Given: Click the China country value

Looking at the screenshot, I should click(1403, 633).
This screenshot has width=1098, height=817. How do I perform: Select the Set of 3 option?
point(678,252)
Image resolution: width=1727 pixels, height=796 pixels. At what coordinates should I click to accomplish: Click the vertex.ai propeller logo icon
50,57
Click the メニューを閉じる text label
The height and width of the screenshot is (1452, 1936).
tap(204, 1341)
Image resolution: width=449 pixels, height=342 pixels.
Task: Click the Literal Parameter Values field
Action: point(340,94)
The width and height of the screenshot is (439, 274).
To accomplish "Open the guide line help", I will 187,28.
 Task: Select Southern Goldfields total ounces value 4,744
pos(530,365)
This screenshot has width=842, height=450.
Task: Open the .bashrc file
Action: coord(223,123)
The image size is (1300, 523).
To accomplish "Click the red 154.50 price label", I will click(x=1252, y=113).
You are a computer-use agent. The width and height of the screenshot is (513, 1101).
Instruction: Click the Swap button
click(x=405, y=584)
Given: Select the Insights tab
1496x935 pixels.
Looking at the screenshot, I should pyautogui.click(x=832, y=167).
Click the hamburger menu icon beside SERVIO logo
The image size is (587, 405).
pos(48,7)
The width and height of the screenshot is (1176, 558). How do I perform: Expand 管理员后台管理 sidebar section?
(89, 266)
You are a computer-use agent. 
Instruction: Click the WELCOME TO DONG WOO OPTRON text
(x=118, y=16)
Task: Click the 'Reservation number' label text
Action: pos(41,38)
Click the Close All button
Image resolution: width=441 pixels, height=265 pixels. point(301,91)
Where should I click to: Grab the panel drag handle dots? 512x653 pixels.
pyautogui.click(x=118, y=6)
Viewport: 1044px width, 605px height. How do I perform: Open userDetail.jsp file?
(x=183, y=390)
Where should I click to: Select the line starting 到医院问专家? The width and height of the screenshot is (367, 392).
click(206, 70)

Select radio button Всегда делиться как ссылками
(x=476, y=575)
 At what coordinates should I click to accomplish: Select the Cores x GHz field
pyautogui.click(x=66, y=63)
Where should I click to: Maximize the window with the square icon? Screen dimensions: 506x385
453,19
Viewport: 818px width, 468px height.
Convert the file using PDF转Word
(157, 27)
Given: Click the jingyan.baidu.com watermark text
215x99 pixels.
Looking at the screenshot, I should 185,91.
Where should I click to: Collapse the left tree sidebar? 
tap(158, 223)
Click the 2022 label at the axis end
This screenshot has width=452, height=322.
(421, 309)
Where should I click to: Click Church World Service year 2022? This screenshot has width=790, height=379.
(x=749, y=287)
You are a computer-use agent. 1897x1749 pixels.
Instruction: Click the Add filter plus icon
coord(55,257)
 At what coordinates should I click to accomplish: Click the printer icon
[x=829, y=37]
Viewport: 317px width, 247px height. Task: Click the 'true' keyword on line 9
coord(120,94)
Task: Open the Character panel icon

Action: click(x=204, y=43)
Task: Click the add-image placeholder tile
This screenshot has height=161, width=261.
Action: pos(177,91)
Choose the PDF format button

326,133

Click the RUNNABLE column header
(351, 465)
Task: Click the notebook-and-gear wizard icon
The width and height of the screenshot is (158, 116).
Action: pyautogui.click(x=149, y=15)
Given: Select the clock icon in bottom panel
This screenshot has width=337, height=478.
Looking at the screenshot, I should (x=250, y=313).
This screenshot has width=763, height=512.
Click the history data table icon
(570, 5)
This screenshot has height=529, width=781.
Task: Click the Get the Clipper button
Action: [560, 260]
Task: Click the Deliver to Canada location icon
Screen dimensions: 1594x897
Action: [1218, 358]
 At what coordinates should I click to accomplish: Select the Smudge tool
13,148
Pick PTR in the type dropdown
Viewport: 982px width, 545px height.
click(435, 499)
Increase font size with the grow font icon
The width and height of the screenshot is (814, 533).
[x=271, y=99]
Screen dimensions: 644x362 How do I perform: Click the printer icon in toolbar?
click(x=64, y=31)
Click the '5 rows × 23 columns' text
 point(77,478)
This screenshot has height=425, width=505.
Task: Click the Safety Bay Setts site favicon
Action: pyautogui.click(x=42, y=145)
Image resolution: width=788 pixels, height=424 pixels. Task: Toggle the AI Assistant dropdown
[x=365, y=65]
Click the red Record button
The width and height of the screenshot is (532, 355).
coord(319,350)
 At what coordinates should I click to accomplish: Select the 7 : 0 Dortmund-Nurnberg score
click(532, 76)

——————

▶ **Goal**: Render the data as a Markdown table with columns "No." and "Line", starting at the line containing "This screenshot has width=763, height=512." and ending after the line containing "Action: [560, 260]", with blank lines omitted.

▶ **Exercise output**:
| No. | Line |
|---|---|
| 1 | This screenshot has width=763, height=512. |
| 2 | Click the history data table icon |
| 3 | (570, 5) |
| 4 | This screenshot has height=529, width=781. |
| 5 | Task: Click the Get the Clipper button |
| 6 | Action: [560, 260] |